A recombinant proinsulin-transferrin fusion protein (ProINS-Tf) has been previously reported to be a novel long-lasting INS analog, acting specifically on the inhibition of hepatic glucose output. In this study, we investigated the biodistribution, activation and tissue retention of ProINS-Tf to elucidate its liver targeted anti-diabetic mechanism. The biodistribution study revealed that ProINS-Tf exhibited liver specific accumulation after a single intravenous injection, whereas transferrin (Tf) or insulin (INS) showed relatively even distribution among different organs. The conversion of inactive ProINS-Tf into an active immune-reactive INS-Tf form (irINS-Tf) via a Tf receptor (TfR) mediated process only occurred in the liver, but not in other organs. In addition, ProINS-Tf demonstrated a prolonged retention in the liver after an intravenous injection, suggesting the enhanced association of the bifunctional active form, irINS-Tf, within liver cells.

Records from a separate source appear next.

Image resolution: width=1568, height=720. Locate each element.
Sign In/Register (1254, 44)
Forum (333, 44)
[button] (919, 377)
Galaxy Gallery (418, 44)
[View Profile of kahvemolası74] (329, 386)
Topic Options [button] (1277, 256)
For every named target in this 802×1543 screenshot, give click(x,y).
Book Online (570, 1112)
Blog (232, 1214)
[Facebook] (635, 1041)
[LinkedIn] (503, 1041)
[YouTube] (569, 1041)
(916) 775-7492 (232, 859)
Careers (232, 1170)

Taken together, our results indicate that ProINS-Tf is a highly liver-targeted INS prodrug with a combination of 3 specific actions in liver cells: (1) TfR-mediated binding and uptake of the prodrug on the cell surface, (2) liver-specific, TfR-mediated conversion of the prodrug into its active form, and (3) the bifunctional binding of the active fusion protein to both Tf and INS receptors in the liver to achieve prolonged retention and thus enhanced anti-diabetic activities.

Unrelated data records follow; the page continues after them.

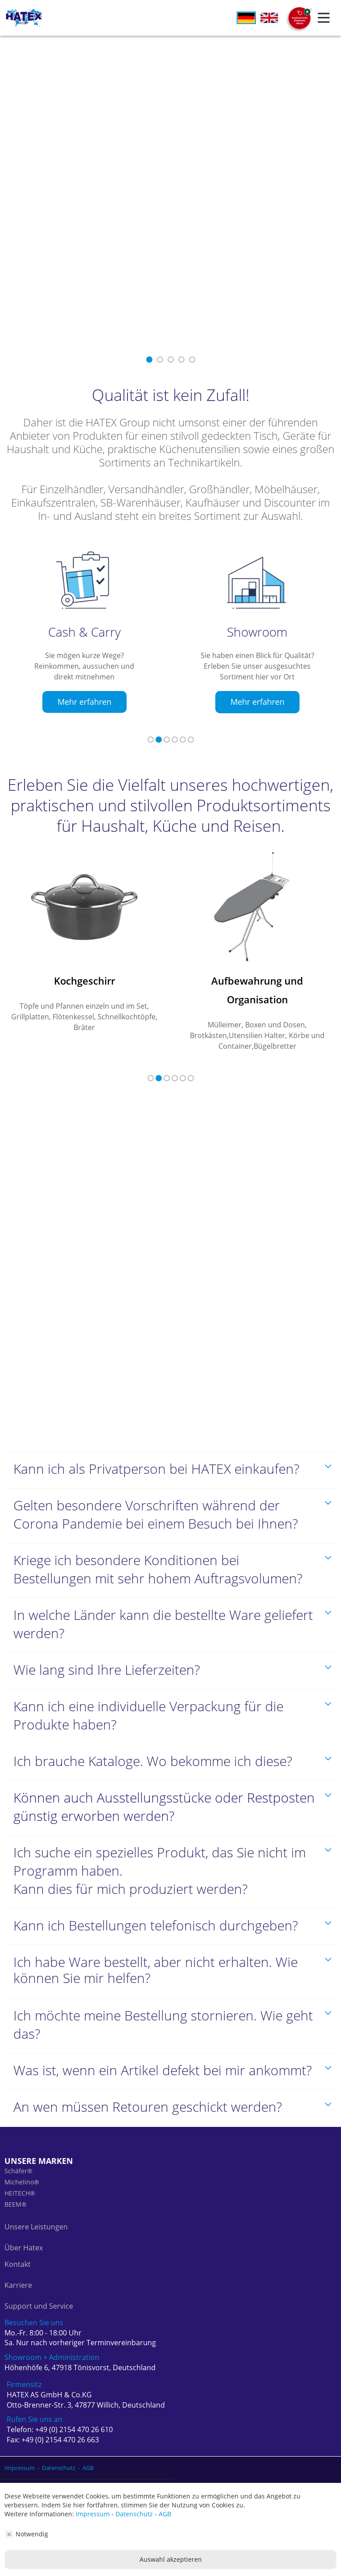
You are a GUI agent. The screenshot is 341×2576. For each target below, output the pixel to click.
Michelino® (21, 2163)
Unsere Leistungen (36, 2208)
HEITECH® (19, 2174)
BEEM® (15, 2185)
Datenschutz (134, 2514)
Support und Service (38, 2287)
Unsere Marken (38, 2142)
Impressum (93, 2514)
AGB (165, 2514)
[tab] (170, 1451)
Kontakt (17, 2245)
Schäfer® (18, 2152)
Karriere (18, 2266)
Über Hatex (23, 2229)
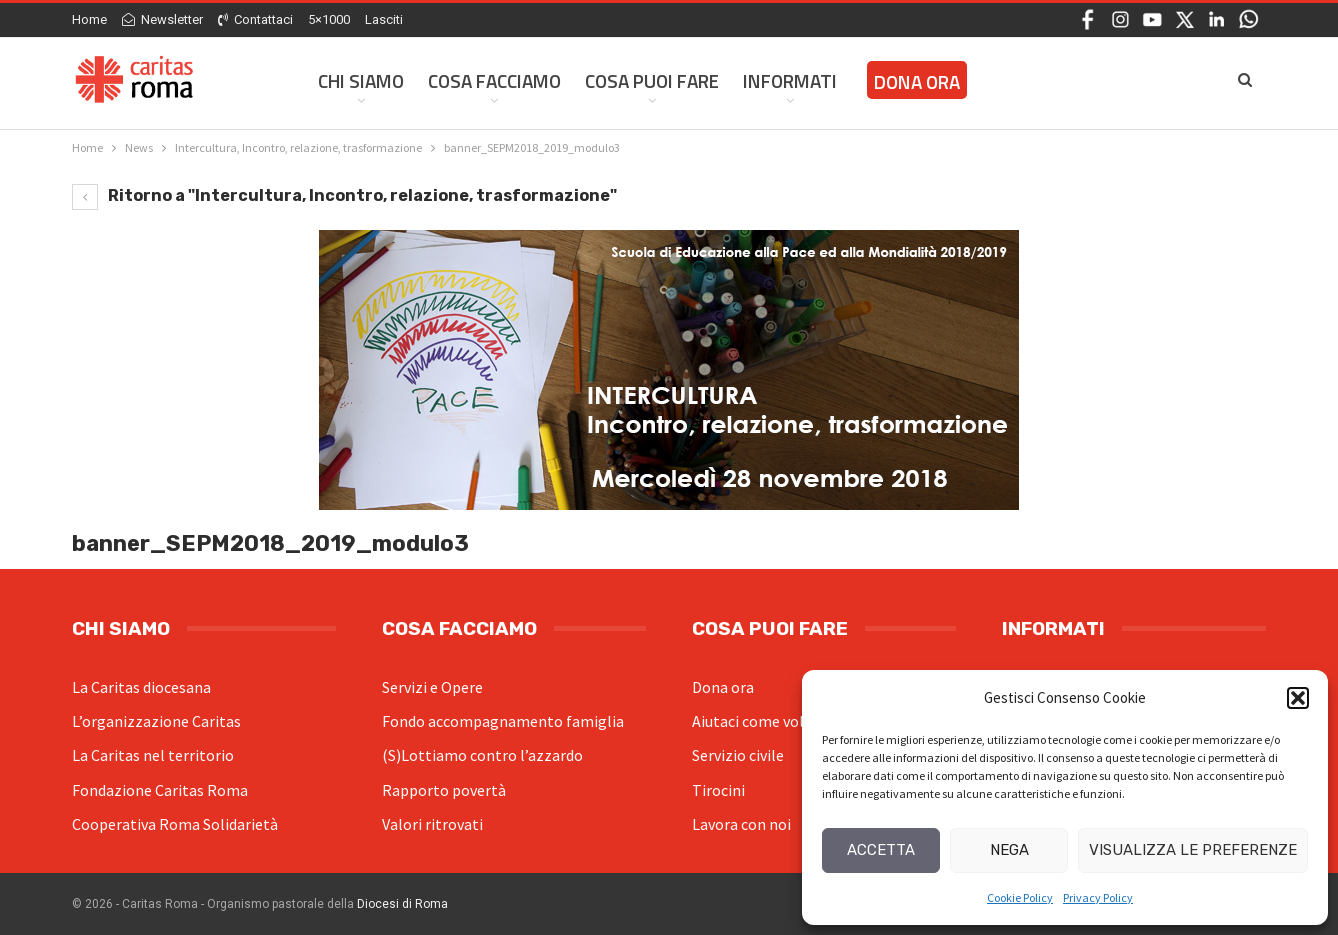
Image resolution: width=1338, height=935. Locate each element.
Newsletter (162, 19)
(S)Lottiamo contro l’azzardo (482, 755)
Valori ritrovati (432, 824)
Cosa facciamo (494, 80)
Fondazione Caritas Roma (160, 790)
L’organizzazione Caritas (156, 721)
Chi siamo (361, 80)
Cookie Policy (1020, 897)
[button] (1298, 698)
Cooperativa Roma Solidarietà (175, 824)
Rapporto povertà (444, 790)
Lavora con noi (741, 824)
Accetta (881, 850)
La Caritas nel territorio (153, 755)
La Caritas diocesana (141, 687)
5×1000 (329, 19)
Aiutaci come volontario (774, 721)
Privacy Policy (1098, 897)
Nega (1009, 850)
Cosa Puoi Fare (652, 80)
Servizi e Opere (432, 687)
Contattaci (255, 19)
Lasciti (384, 19)
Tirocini (718, 790)
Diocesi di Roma (402, 904)
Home (89, 19)
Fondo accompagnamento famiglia (503, 721)
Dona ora (723, 687)
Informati (790, 80)
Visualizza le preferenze (1193, 850)
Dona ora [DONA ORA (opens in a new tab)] (917, 81)
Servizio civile (738, 755)
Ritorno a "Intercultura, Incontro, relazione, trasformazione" (344, 195)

重组胰岛素原-转铁蛋白融合蛋白（ProINS-Tf）先前已被报道是一种新型的长效INS类似物，专门作用于抑制肝葡萄糖输出。在这项研究中，我们研究了ProINS-Tf的生物分布，活化和组织保留，以阐明其肝脏靶向的抗糖尿病机制。生物分布研究表明，单次静脉内注射后，ProINS-Tf表现出肝特异性积累，而转铁蛋白（Tf）或胰岛素（INS）在不同器官之间表现出相对均匀的分布。通过Tf受体（TfR）介导的过程将无活性的ProINS-Tf转化为有免疫活性的INS-Tf形式（irINS-Tf）仅发生在肝脏中，而没有发生在其他器官中。此外，ProINS-Tf在静脉内注射后显示在肝脏中的保留时间延长，表明肝细胞内双功能活性形式irINS-Tf的缔合增强。两者合计，我们的结果表明ProINS-Tf是高度靶向肝脏的INS前药，在肝细胞中具有以下3种特定作用的组合：（1）TfR介导的结合和前药在细胞表面的摄取，（2）肝特异性，TfR介导的前药转化为其活性形式，以及（3）活性融合蛋白与肝脏中的Tf和INS受体双功能结合，从而延长了保留时间，从而增强了抗糖尿病活性。